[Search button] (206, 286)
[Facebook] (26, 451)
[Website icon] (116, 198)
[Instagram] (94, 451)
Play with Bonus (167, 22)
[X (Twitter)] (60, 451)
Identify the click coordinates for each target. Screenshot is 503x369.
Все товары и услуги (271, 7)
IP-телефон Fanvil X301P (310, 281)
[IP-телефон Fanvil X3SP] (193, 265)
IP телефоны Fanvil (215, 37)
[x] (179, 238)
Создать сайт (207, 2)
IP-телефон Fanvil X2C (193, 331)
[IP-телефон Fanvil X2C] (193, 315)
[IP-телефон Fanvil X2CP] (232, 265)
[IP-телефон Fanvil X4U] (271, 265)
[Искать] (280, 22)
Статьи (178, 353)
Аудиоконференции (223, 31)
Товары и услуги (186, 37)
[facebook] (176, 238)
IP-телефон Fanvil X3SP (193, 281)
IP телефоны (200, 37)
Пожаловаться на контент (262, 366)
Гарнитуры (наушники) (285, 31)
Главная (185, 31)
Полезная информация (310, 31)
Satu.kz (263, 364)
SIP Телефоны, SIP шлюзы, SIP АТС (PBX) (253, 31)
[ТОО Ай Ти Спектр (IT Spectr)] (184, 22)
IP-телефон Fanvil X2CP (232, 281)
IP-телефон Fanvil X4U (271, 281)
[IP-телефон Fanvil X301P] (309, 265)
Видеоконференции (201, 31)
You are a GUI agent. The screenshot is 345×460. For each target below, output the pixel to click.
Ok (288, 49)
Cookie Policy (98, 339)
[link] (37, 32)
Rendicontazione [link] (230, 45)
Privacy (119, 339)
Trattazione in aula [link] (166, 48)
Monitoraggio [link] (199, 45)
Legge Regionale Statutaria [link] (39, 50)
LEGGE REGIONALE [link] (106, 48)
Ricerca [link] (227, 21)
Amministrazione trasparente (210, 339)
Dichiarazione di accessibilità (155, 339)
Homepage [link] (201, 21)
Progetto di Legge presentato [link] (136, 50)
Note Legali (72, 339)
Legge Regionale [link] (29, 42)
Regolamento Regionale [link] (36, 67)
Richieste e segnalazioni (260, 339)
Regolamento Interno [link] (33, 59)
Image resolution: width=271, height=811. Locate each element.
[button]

====

_WHAT YOU HAVE TO DO_: Please render the entries above as a numbered list, leaving out any blank lines.

_SOLUTION TO THE PROBLEM_:
1. [Search button] (206, 286)
2. [Facebook] (26, 451)
3. [Website icon] (116, 198)
4. [Instagram] (94, 451)
5. Play with Bonus (167, 22)
6. [X (Twitter)] (60, 451)
7. Identify the click coordinates for each target. Screenshot is 503x369.
8. Все товары и услуги (271, 7)
9. IP-телефон Fanvil X301P (310, 281)
10. [IP-телефон Fanvil X3SP] (193, 265)
11. IP телефоны Fanvil (215, 37)
12. [x] (179, 238)
13. Создать сайт (207, 2)
14. IP-телефон Fanvil X2C (193, 331)
15. [IP-телефон Fanvil X2C] (193, 315)
16. [IP-телефон Fanvil X2CP] (232, 265)
17. [IP-телефон Fanvil X4U] (271, 265)
18. [Искать] (280, 22)
19. Статьи (178, 353)
20. Аудиоконференции (223, 31)
21. Товары и услуги (186, 37)
22. [facebook] (176, 238)
23. IP-телефон Fanvil X3SP (193, 281)
24. IP телефоны (200, 37)
25. Пожаловаться на контент (262, 366)
26. Гарнитуры (наушники) (285, 31)
27. Главная (185, 31)
28. Полезная информация (310, 31)
29. Satu.kz (263, 364)
30. SIP Телефоны, SIP шлюзы, SIP АТС (PBX) (253, 31)
31. [ТОО Ай Ти Спектр (IT Spectr)] (184, 22)
32. IP-телефон Fanvil X2CP (232, 281)
33. IP-телефон Fanvil X4U (271, 281)
34. [IP-телефон Fanvil X301P] (309, 265)
35. Видеоконференции (201, 31)
36. You are a GUI agent. The screenshot is 345×460. For each target below, output the pixel to click.
37. Ok (288, 49)
38. Cookie Policy (98, 339)
39. [link] (37, 32)
40. Rendicontazione [link] (230, 45)
41. Privacy (119, 339)
42. Trattazione in aula [link] (166, 48)
43. Monitoraggio [link] (199, 45)
44. Legge Regionale Statutaria [link] (39, 50)
45. LEGGE REGIONALE [link] (106, 48)
46. Ricerca [link] (227, 21)
47. Amministrazione trasparente (210, 339)
48. Dichiarazione di accessibilità (155, 339)
49. Homepage [link] (201, 21)
50. Progetto di Legge presentato [link] (136, 50)
51. Note Legali (72, 339)
52. Legge Regionale [link] (29, 42)
53. Regolamento Regionale [link] (36, 67)
54. Richieste e segnalazioni (260, 339)
55. Regolamento Interno [link] (33, 59)
56. Image resolution: width=271, height=811. Locate each element.
57. [button]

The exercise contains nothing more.